PRO TIP: Don’t get rid of your pets because they have fleas! If you follow these steps, and those in my articles, I promise that you will get relief from these pests. If you have a terrible infestation, feel free to repeat the treatment in these areas every 14 days. If you are still having problems after this, reach out to me, and I will help you personally, but trust me when I say that these methods work, and you can win the war against fleas. Lastly, stay away from bombs and foggers due to their general lack of effectiveness and chemical residue.

A quick summary of this guide if you are short on time:

Picture of a dog playing outside where fleas could be coming from.

Although your dog or cat could get these pests from another pet, fleas usually come from outside, where they actively seek to find a warm-blooded host. This may not start in your yard, as they often feed on other animals (rats, etc.). If they (or their eggs) fall off, this can start of an unexpected infestation.

Once you have ruled out your pet as the source of fleas, look for signs on them in common areas like pet bedding (including kennels), in carpeted rooms, and in the yard (their natural habitat). Even if you locate them, I recommend completing your investigation, as they often are in more places than one.

If you have pets, start treating them by putting them in a bath with dawn soap and apple cider vinegar (a spray bottle works well for cats). Once complete, apply something like DE on your carpets, and then move onto using beneficial nematodes in your garden. I have tested these steps, and it works!

Since a female flea starts breeding almost immediately after she feeds on blood, if you have found adults, there are likely to be eggs, etc. hidden from sight. If these mature, this can be the source of these pests in your home.

A couple of popular FAQs, and my concluding thoughts:

Is it true that feral cats usually have fleas? While it is not a hard and fast rule, since they spend all their time outdoors, they are much more likely to have encountered these pests and often get them. If you adopt stray, I always recommend that you take the cat to the vet to get a checkup.

Do fleas come from different places in winter? No, they still originate from outside, but usually stay snuggled close to their host (be it your pet, or another animal) as they are sensitive to extreme temperatures. Due to this, you might actually have less of them during very cold months.

Is it true that cat fleas only come from cats? No, they are not fussy and are happy to attach themselves to any warm-blooded animal. Cat and dog fleas can infect dogs or cats, and because it is not species-specific, it is a pest to a wide range of wild animals and rodents as well.

Can a vet sort out where they are coming from? While they will help you with your pet, that is usually where their expertise ends.

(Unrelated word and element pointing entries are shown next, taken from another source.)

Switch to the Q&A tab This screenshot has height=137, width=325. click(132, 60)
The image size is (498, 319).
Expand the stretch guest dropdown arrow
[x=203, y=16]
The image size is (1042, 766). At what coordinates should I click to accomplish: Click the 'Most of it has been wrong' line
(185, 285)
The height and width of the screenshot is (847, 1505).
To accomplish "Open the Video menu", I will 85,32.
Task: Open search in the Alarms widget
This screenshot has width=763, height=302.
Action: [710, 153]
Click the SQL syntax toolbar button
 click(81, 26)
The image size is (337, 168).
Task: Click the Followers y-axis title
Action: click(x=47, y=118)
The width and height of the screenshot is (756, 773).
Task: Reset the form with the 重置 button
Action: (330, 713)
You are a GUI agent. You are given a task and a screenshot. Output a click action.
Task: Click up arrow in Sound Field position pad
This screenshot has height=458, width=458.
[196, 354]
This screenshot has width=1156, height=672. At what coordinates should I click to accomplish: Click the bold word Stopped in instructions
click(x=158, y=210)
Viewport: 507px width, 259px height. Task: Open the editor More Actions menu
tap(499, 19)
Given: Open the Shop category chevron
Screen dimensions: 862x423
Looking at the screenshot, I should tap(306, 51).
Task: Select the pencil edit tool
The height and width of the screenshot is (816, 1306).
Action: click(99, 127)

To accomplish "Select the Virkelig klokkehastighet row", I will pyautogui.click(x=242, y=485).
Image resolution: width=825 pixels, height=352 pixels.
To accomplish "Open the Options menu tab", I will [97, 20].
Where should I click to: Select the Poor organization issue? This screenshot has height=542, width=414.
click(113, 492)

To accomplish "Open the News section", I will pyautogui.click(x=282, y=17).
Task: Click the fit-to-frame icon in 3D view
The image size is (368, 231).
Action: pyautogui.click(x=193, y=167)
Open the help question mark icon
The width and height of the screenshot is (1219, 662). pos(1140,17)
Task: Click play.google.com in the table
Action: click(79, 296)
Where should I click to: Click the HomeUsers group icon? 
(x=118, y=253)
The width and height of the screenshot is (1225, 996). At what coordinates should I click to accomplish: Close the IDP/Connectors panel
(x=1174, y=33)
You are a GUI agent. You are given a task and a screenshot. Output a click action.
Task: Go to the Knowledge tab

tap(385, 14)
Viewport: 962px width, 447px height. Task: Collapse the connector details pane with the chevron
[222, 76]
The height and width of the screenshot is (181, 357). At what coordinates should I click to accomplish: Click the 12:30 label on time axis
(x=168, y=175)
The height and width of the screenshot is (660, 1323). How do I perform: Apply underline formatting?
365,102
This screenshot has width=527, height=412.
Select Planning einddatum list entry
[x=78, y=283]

As you have read in this article, fleas can breed indoors and out, and unless you deal with these areas, you will have an ongoing problem with these pests.

I hope that you have found this article useful in determining where these pests originate from, and if you have any questions, I would love to hear from you (leave your thoughts in the comments section). If you want to support my work, please share this article with your friends, and consider getting my flea removal book (fully guaranteed to help, or your money back). Stay pest free!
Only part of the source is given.